They Look Like People is a 2015 independent psychological horror film shot, edited, written, produced and directed by Perry Blackshear. It was his feature film directorial debut. It premiered on January 25, 2015 at the Slamdance Film Festival, where it won a special jury award. It stars MacLeod Andrews as a man who believes humanity is being secretly taken over by evil creatures.

Plot
Close friends Wyatt and Christian, who have drifted apart, reunite in New York City, where Christian invites Wyatt to stay at his apartment. Wyatt has withdrawn into himself, having recently broken up with his fiancée, while Christian, who's also broken up with his fiancée, attempts to counter his insecurities with bodybuilding and aggressive machismo. As the two old friends bond, Christian invites Wyatt along on the date he has with his supervisor, Mara, calling ahead and asking Mara to invite her friend.

Wyatt and Christian arrive to find that Mara's friend Sandy has fallen and injured herself. Wyatt examines Sandy and recommends she go to the hospital. Wyatt, Christian, and Mara spend the evening in the waiting room until Sandy's release, and Mara gratefully thanks Christian for staying. As Mara walks Christian to the subway, he fails to take the initiative to kiss her goodnight. Wyatt reassures Christian that Mara is probably still interested in him despite the end of the evening. After Christian falls asleep, Wyatt receives an anonymous phone call, where a muddled voice tells him he only has time to save himself, and he must leave the city and prepare for demonic invasion.

Wyatt confers with a psychiatrist about his fears of psychosis, but cuts the session short when he becomes convinced the psychiatrist himself is possessed by demons.

Mara and Christian continue seeing each other. Wyatt receives subsequent phone calls, this time in Mara's voice, alerting him to ominous signs of the apocalypse and the demons' nature, specifically how they infect humans. Wyatt stockpiles weapons in Christian's cellar and alternately contemplates both suicide and the murder of passersby he believes possessed.
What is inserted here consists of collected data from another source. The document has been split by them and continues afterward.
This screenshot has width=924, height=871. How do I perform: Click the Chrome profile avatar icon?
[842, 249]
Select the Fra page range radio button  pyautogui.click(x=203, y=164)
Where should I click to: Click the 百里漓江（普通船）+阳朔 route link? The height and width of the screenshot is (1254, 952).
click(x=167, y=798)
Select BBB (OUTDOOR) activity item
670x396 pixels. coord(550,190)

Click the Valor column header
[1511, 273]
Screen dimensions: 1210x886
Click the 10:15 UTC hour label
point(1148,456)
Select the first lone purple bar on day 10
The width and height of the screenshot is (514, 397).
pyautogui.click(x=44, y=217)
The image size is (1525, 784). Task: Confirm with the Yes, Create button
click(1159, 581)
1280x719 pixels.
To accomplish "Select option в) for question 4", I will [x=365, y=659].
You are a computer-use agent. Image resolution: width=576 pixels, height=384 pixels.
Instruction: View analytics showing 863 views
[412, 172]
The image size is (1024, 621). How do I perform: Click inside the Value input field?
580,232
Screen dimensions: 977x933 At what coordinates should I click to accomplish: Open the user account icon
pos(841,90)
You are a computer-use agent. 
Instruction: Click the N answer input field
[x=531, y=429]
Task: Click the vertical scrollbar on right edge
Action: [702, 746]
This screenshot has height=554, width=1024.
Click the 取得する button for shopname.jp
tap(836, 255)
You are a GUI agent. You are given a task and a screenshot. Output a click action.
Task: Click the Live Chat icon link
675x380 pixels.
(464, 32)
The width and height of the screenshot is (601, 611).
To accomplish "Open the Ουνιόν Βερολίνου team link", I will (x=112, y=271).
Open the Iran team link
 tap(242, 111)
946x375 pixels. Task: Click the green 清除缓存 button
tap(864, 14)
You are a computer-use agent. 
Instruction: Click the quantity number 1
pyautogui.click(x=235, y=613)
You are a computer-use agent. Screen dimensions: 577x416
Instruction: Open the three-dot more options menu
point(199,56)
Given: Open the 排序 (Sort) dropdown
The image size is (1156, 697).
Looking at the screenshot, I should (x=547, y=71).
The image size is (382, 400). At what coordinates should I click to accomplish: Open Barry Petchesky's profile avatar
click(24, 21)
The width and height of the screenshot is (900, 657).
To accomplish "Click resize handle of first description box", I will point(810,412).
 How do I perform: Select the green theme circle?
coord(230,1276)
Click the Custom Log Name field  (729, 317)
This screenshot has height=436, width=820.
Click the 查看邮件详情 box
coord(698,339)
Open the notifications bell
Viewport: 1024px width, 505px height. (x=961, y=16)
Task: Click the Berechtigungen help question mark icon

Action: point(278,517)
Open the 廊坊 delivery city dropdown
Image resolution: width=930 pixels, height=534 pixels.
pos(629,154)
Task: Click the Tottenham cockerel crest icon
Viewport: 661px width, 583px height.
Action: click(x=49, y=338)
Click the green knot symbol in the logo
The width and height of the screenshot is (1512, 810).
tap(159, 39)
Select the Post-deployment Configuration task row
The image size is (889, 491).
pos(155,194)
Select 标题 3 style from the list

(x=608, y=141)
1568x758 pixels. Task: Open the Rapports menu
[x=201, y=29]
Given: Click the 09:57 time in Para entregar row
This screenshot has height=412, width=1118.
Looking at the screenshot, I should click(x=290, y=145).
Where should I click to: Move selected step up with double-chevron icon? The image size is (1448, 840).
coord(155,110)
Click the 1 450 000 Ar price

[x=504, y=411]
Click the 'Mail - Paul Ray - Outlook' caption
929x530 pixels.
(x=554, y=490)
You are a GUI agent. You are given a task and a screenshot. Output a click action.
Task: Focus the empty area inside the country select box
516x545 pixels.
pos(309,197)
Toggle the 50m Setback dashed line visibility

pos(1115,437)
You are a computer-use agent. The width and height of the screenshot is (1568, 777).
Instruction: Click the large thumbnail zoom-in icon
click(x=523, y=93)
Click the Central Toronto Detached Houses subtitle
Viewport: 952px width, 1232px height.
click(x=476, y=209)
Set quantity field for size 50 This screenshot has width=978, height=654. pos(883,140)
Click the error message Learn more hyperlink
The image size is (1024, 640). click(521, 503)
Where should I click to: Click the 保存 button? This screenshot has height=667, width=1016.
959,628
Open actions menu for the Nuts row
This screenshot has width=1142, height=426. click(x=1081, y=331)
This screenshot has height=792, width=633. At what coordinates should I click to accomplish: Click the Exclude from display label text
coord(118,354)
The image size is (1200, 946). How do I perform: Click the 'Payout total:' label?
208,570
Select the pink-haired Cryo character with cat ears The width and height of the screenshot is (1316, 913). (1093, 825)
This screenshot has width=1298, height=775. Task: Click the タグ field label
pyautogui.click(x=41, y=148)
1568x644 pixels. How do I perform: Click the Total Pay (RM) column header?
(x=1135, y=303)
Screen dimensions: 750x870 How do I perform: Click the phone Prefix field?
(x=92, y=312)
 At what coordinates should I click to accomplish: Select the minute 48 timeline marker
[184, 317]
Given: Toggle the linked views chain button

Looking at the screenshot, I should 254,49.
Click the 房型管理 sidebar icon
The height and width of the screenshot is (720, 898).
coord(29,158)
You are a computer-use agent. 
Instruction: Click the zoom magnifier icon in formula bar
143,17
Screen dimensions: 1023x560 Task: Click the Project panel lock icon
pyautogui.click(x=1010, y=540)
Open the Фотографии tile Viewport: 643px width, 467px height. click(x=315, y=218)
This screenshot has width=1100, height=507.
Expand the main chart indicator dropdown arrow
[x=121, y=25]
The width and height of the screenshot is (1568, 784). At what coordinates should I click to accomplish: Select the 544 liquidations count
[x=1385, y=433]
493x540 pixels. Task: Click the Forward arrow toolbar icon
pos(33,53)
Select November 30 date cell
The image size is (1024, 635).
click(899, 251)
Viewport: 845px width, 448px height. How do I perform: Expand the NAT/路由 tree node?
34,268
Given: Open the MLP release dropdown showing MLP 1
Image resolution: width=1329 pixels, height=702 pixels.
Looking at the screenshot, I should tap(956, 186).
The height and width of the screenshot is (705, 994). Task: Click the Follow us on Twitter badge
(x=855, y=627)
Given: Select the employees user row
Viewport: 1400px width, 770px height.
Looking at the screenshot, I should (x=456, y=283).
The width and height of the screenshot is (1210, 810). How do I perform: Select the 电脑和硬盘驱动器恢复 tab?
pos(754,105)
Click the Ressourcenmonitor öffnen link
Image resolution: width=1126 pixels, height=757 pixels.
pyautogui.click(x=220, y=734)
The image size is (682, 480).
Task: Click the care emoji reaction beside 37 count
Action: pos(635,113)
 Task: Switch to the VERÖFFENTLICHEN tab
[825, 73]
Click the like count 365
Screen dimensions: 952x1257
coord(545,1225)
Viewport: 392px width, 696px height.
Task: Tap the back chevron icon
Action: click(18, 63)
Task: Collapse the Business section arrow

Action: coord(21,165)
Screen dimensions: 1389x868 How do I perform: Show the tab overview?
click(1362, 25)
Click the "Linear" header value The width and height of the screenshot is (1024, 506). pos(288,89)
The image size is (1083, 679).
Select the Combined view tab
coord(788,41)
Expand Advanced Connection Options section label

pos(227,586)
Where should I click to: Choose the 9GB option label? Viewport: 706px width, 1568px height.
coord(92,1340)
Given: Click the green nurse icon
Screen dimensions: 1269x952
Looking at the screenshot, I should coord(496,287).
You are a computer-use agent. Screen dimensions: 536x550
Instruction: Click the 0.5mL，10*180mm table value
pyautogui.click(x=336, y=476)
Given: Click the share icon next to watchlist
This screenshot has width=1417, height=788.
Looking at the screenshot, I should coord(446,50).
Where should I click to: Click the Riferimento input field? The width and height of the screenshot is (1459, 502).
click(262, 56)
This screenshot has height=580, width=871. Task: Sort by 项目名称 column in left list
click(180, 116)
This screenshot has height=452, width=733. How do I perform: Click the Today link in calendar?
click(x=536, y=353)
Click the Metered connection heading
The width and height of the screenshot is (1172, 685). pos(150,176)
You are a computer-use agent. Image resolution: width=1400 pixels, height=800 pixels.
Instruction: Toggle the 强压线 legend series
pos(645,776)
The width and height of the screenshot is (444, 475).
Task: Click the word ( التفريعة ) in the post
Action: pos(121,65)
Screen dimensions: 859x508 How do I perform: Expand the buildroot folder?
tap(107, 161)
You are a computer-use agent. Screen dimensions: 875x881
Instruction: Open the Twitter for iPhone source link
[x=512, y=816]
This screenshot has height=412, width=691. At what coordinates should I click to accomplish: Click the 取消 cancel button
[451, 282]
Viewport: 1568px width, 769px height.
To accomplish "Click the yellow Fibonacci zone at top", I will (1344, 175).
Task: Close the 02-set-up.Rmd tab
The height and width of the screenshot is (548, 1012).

With his newfound assertiveness, Christian believes himself to be in line for a raise, only for Mara to reveal that he has been fired. A note on his computer, signed by his coworkers, accuses him of being an asshole. Christian returns home to find Wyatt waiting for him. Before he can say anything, Mara visits. At first angry, Christian apologizes and invites her in. The three chat amicably, and Christian leaves to get a specific tea Mara wanted. Wyatt invites Mara to explore the house and takes her downstairs to show her his weapon stash. Wyatt asks her for further information on the demonic invasion, alluding to her voice on the phone. When Mara realizes Wyatt's seriousness, she flees. Christian returns, disappointed that she left. Wyatt becomes highly agitated and rants about the coming demonic invasion. Christian calms him down and sets him up with a psychiatrist, the same one Christian went to when he attempted suicide.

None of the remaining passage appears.